Das Nachlassgericht Düsseldorf bearbeitet die Nachlasssachen derjenigen verstorbenen Personen, die ihren letzten Wohnsitz in der Landeshauptstadt Düsseldorf hatten.
Beim Nachlassgericht kann man
- letztwillige Verfügungen (Testamente oder Erbverträge) in die amtliche Verwahrung geben.
- Testamente oder Erbverträge abliefern, damit sie eröffnet werden können. (Dazu sind Sie verpflichtet, wenn jemand verstorben ist, dessen Testament Sie in Besitz haben. Wenn möglich, soll die Sterbeurkunde vorgelegt werden. Man bekommt sie beim Standesamt.)
- Erbscheine beantragen (Dabei müssen Personenstandsurkunden –zum Beispiel Geburts-, Heirats- und Sterbeurkunden- vorgelegt werden. Sie befinden sich häufig im Familienstammbuch des Erblassers. Am besten bringen Sie es gleich beim ersten Besuch des Nachlassgerichts mit.).
- Testamentsvollstreckerzeugnisse beantragen.
- Erbschaften ausschlagen.
- Nachlassverwaltung beantragen.
- anfragen, ob dem Nachlassgericht Erben eines Verstorbenen bekannt sind, wenn man daran ein berechtigtes Interesse glaubhaft macht.
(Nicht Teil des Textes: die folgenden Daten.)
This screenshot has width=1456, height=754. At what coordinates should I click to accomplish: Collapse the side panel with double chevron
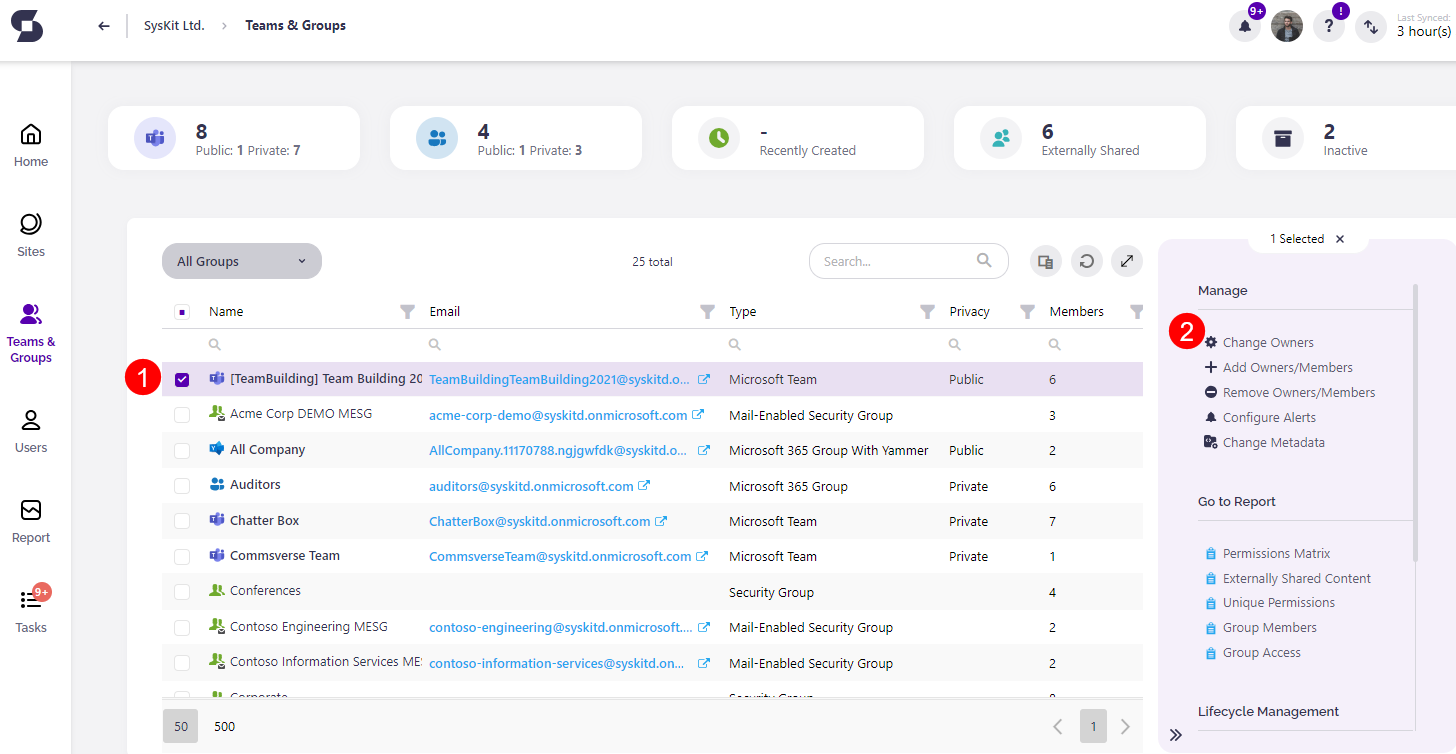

Bei jeder Antragstellung soll ein gültiger Ausweis (Personalausweis oder Reisepass) vorgelegt werden. Seit dem 01.01.2012 ist bei einem Antrag auf Hinterlegung eines Testamentes die Angabe des Geburtsstandesamtes sowie der Geburtsregisternummer erforderlich. Diese kann Ihrer Geburtsurkunde oder gegebenenfalls Ihrer Heiratsurkunde entnommen werden.